There are some books that you enjoy so much that you’re wary of reading anything else by that author. It just cannot possibly be as good and it’s not worth the disappointment. White Teeth is that book for me. Set in the area in which I was born and bred, this book has a particular draw for me because it is so familiar. When I was much younger, I thought that no one would ever write about where I came from. But then along came Zadie Smith and she wrote about my hometown with such freshness and wit that I cannot help but love this book.
Smith’s debut novel is pretty epic in its scale, encompassing a wide range of characters and events. There’s Archie and Samad, comrades during the Second World War, thrown back together in North West London. Their wives, Alsana and Clara, who have the most fantastically sharp voices. Then there are their children – Irie and the twins Magid and Millat. Latecomers to the story are the Chalfens – or “Chaffinches” as Alsana refers to them – a middle-class family with a clinical intelligence who take Irie and Millat in after a pot-smoking incident at school involving their son Josh. But there’s so much more to it than that because one of the great themes in the book is history and the impact it has on future generations currently thrown together in London’s “melting pot”.
Smith’s voice in this book is a delight. The diverse range of character voices is a delicious blend of accents and slang, each one strong and recognisable. But the narrator is equally as delightful, observing proceedings with a wry humour that often had me smiling and giggling.
And they walked in a very particular way, the left side of their bodies assuming a kind of loose paralysis that needed carrying along by the right side; a kind of glorified, funky limp like the slow, padding movement that Yeats imagined for his rough millennial beast. Ten years early, while the happy acid heads danced through the Summer of Love, Millat’s Crew were slouching towards Bradford.
Smith has a gift for capturing these little eccentricities and it’s this ability to highlight the familiar that makes the book so realistic.
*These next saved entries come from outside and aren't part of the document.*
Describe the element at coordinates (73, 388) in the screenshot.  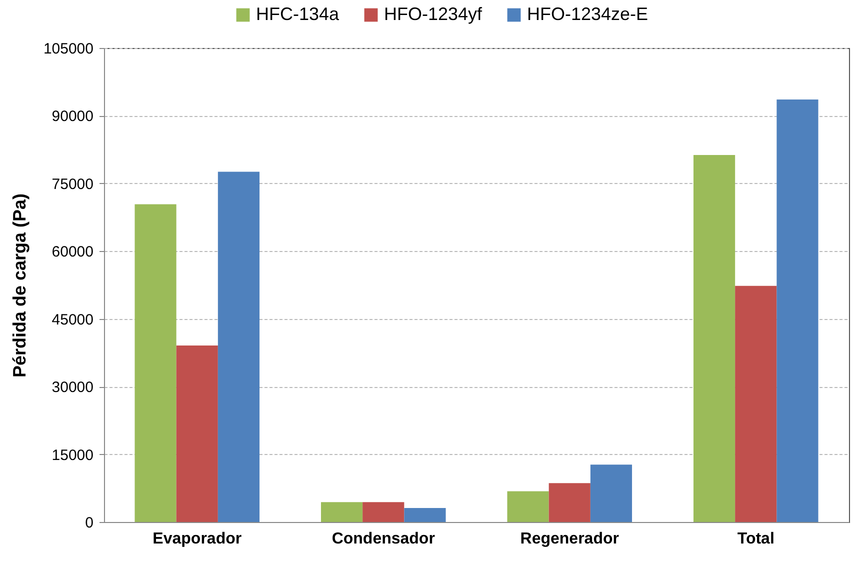
I see `y-tick-label: 30000` at that location.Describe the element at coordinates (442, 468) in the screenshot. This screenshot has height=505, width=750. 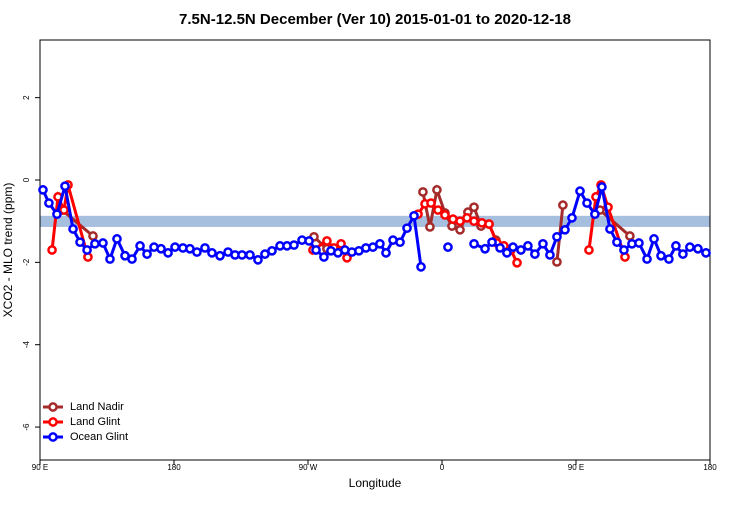
I see `x-tick-label: 0` at that location.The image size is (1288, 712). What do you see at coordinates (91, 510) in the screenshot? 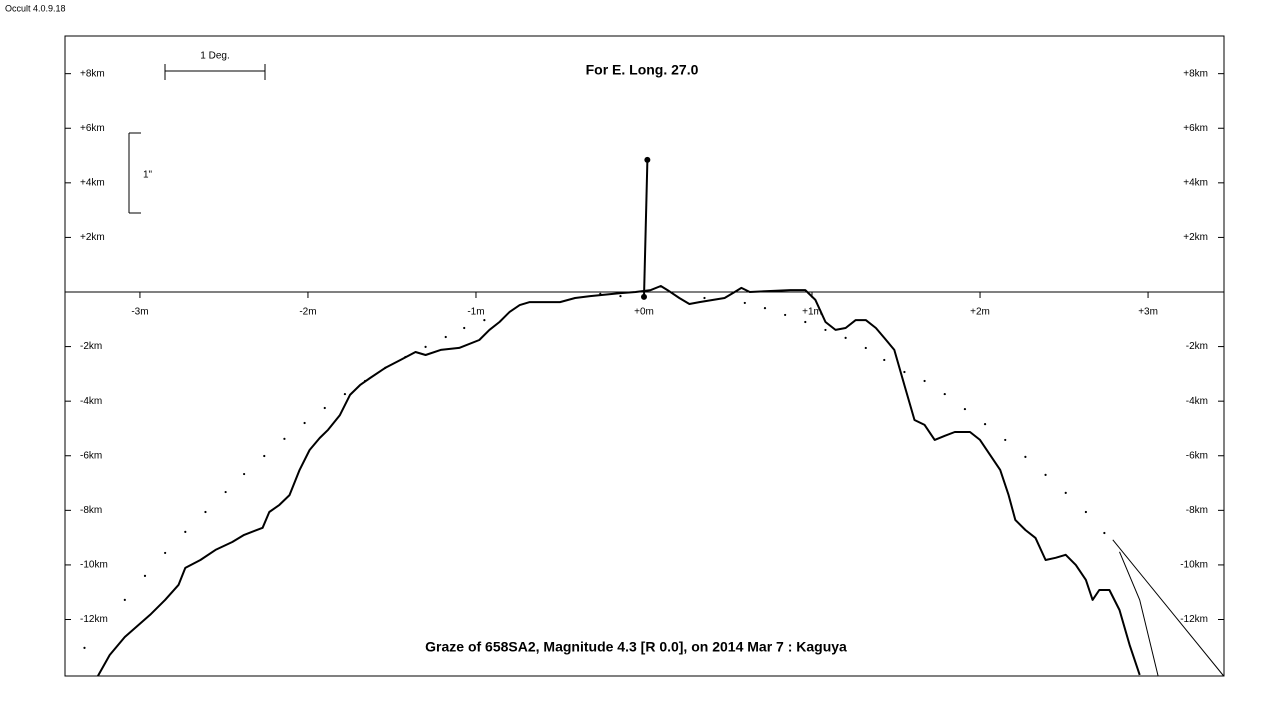
I see `y-tick-label: -8km` at bounding box center [91, 510].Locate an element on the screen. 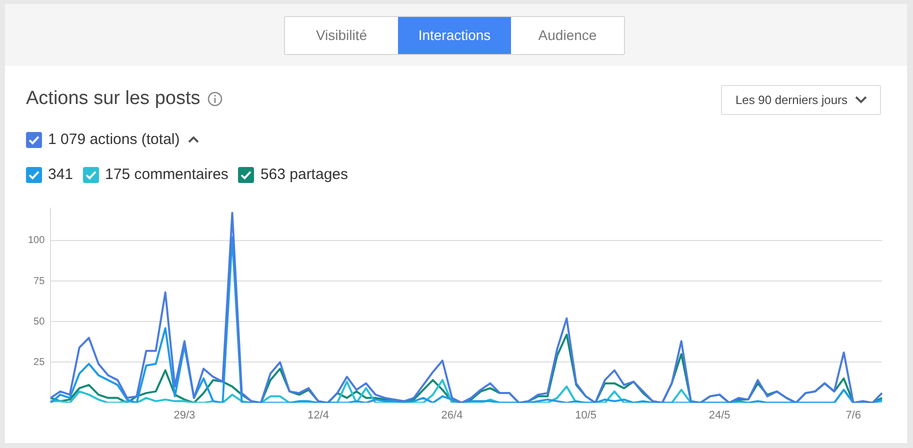  x-tick-label: 24/5 is located at coordinates (719, 416).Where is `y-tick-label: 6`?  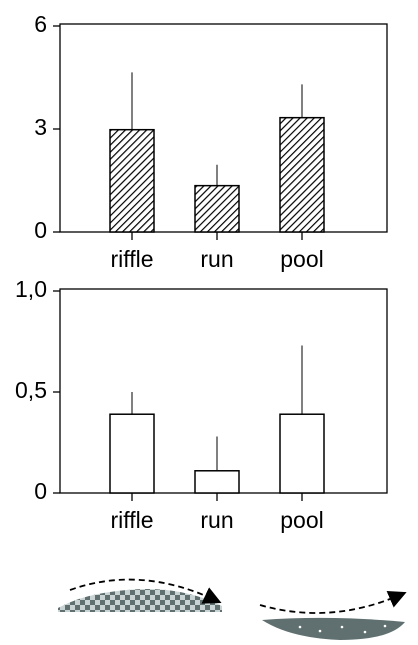
y-tick-label: 6 is located at coordinates (40, 24).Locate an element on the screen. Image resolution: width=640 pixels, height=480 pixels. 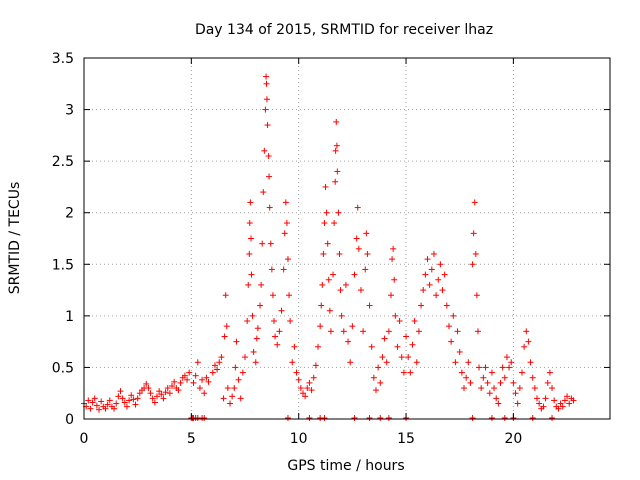
x-tick-label: 20 is located at coordinates (513, 439).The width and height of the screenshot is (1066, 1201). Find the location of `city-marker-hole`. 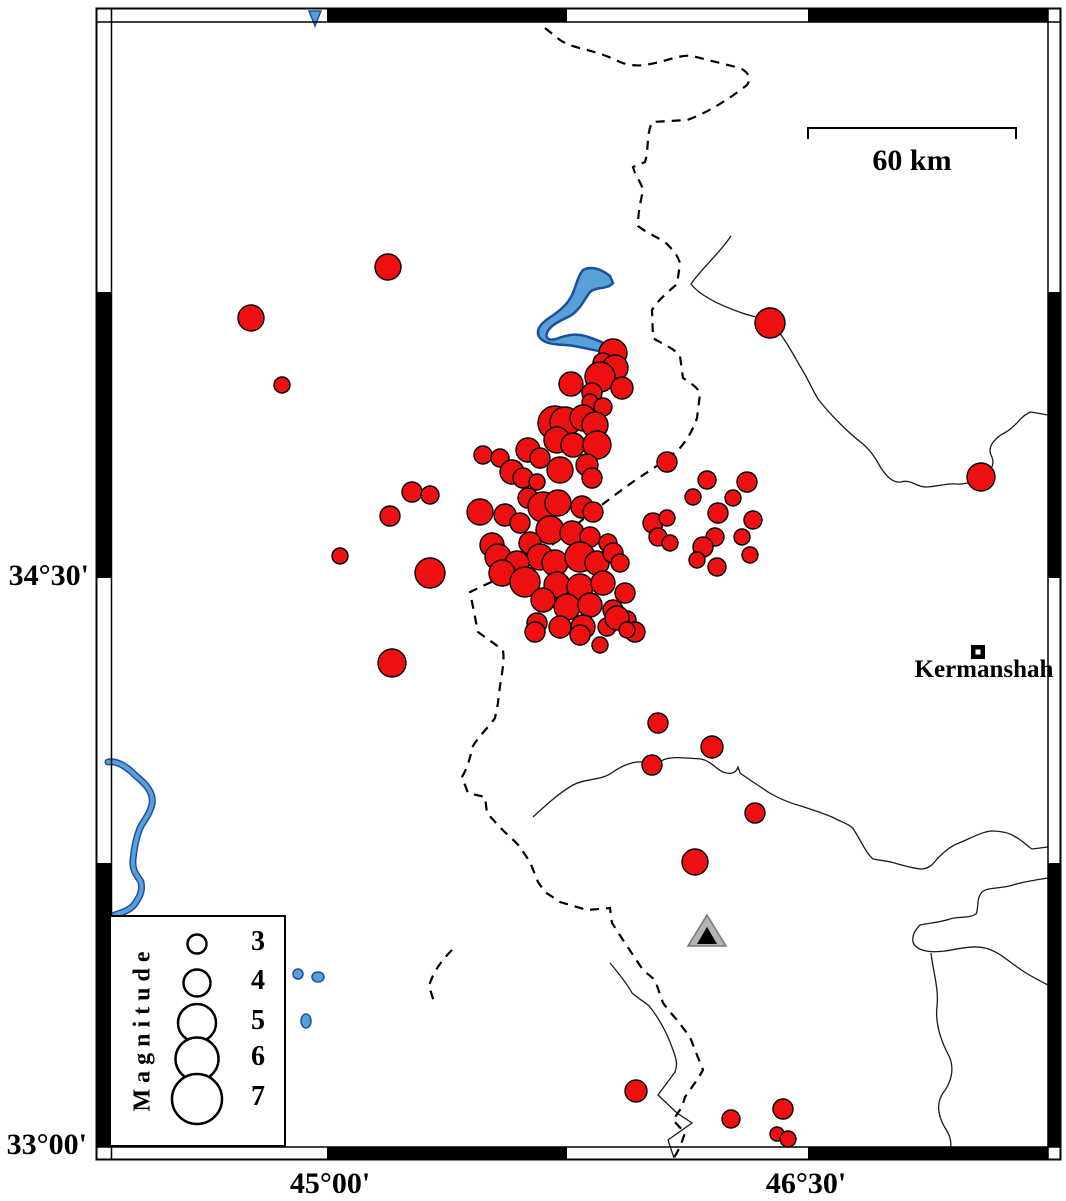

city-marker-hole is located at coordinates (978, 652).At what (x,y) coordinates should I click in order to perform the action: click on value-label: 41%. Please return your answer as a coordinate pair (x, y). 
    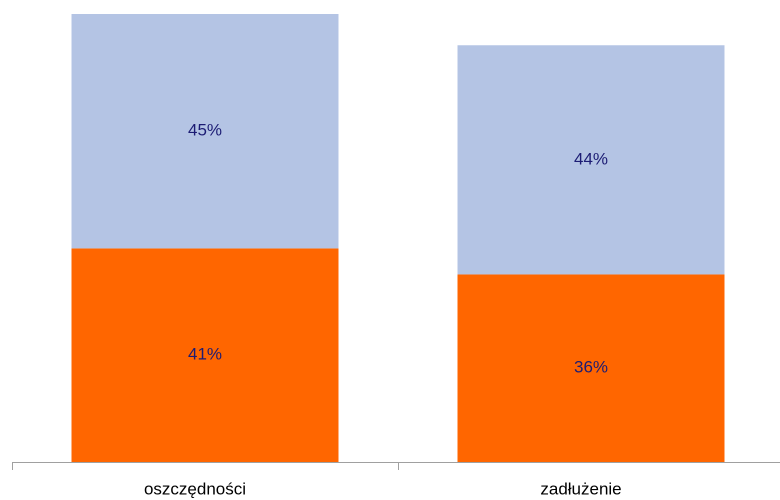
    Looking at the image, I should click on (205, 354).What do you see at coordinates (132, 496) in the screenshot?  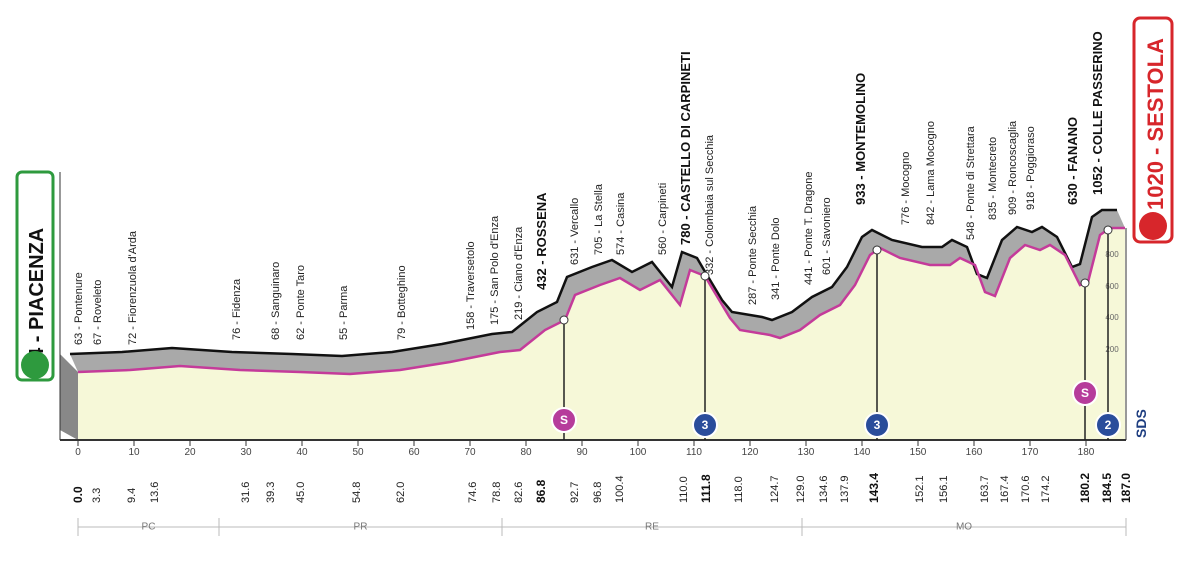 I see `distance-label: 9.4` at bounding box center [132, 496].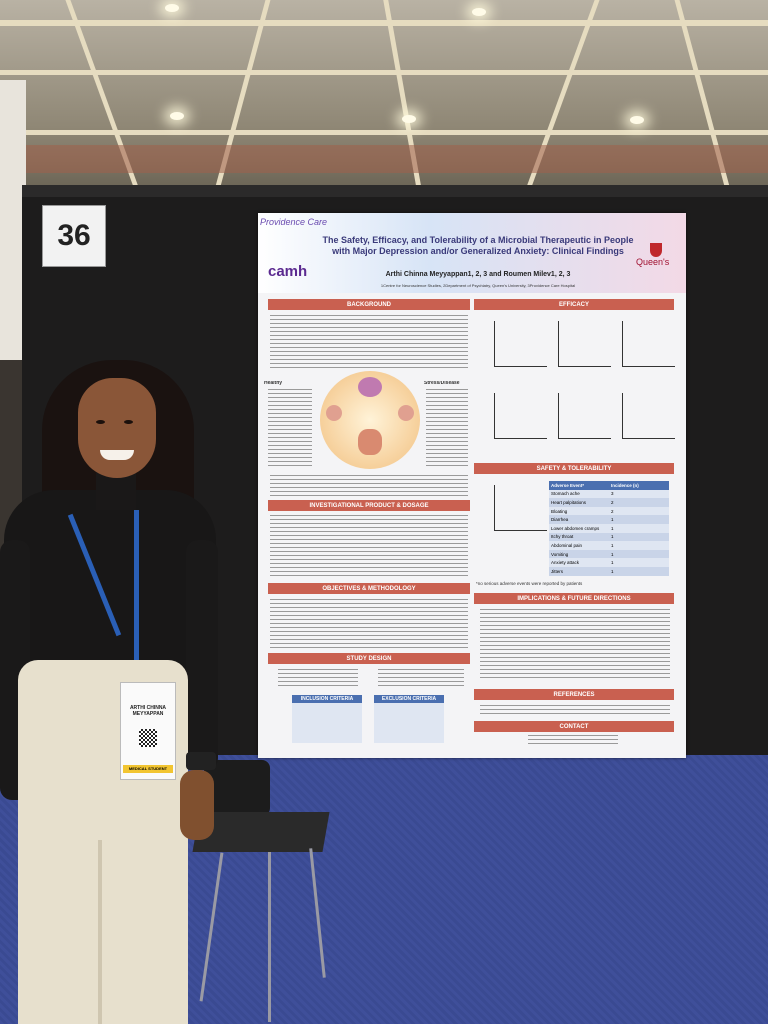  Describe the element at coordinates (609, 562) in the screenshot. I see `table-row: Anxiety attack 1` at that location. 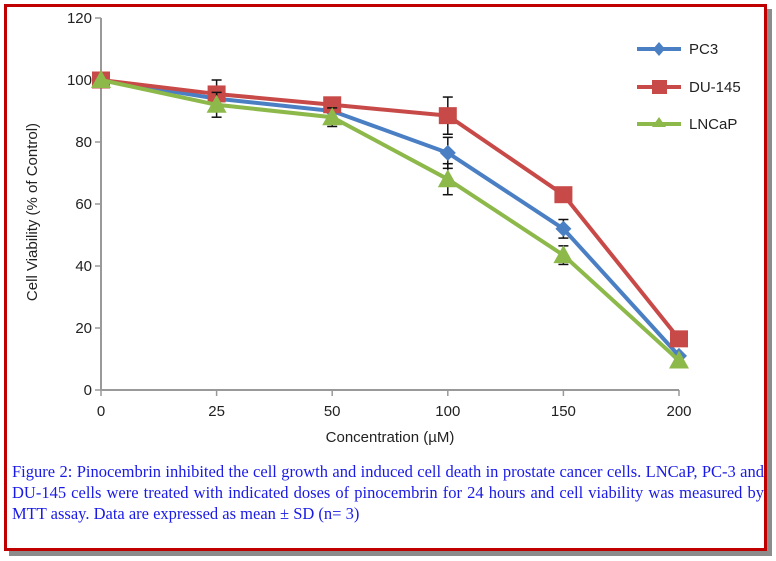 What do you see at coordinates (216, 412) in the screenshot?
I see `x-tick-label: 25` at bounding box center [216, 412]. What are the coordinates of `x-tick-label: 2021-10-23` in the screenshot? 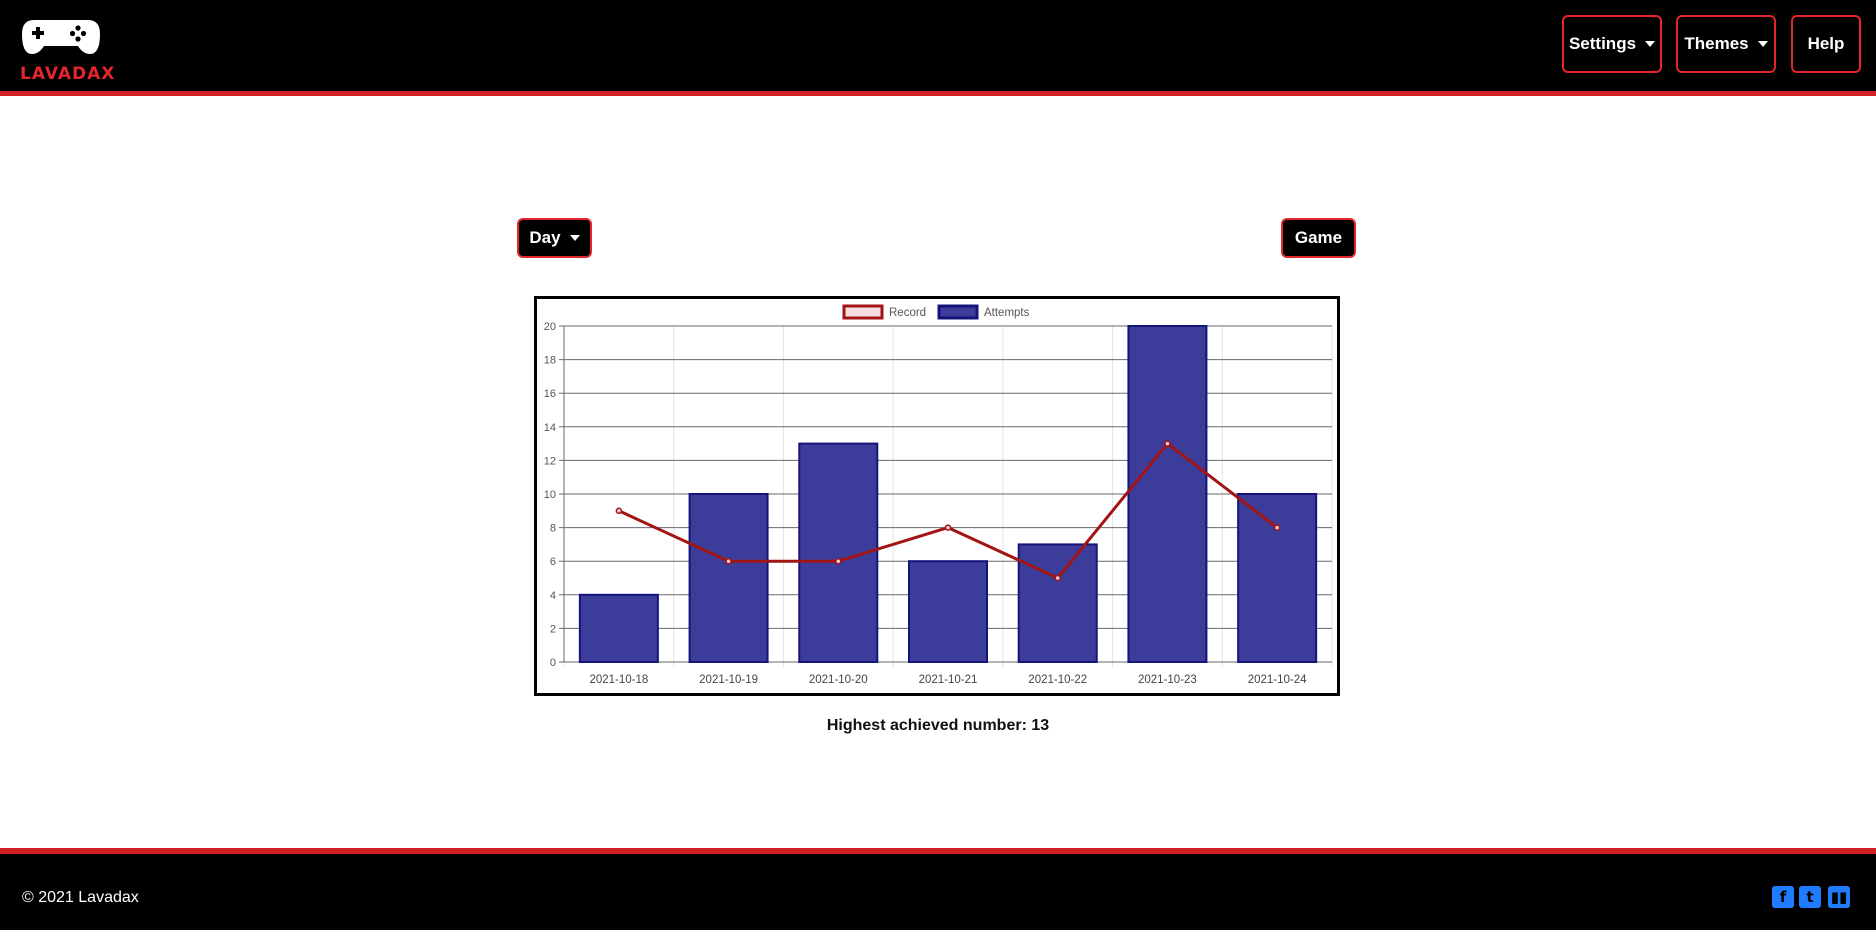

This is an old favourite of mine. I would highly recommend it to anyone who likes a book that scoops you up in a patchwork of voice, character and fascinating detail.
Penguin, 2001. ISBN-10: 9780140276336. 560pp.



I’ve never read this and was never sure if I should. But you’ve made it sound really good, so thanks!
It’s certainly a fabulous book – though I longed to stick with the two older men and their wives as they were all wonderful. The younger people were good, I thought, but not great. So I can remember the beginning with great clarity!
Anne
xxx
I read this and another of Smith’s novels within a year of each other & really liked them. They were on the schedule for my book discussion group, but I was planning on reading the author anyways after seeing great reviews of her work. Like you, I enjoyed the “little eccentricities” and her way of capturing moments. She has a great understanding of human nature & the ways of interaction.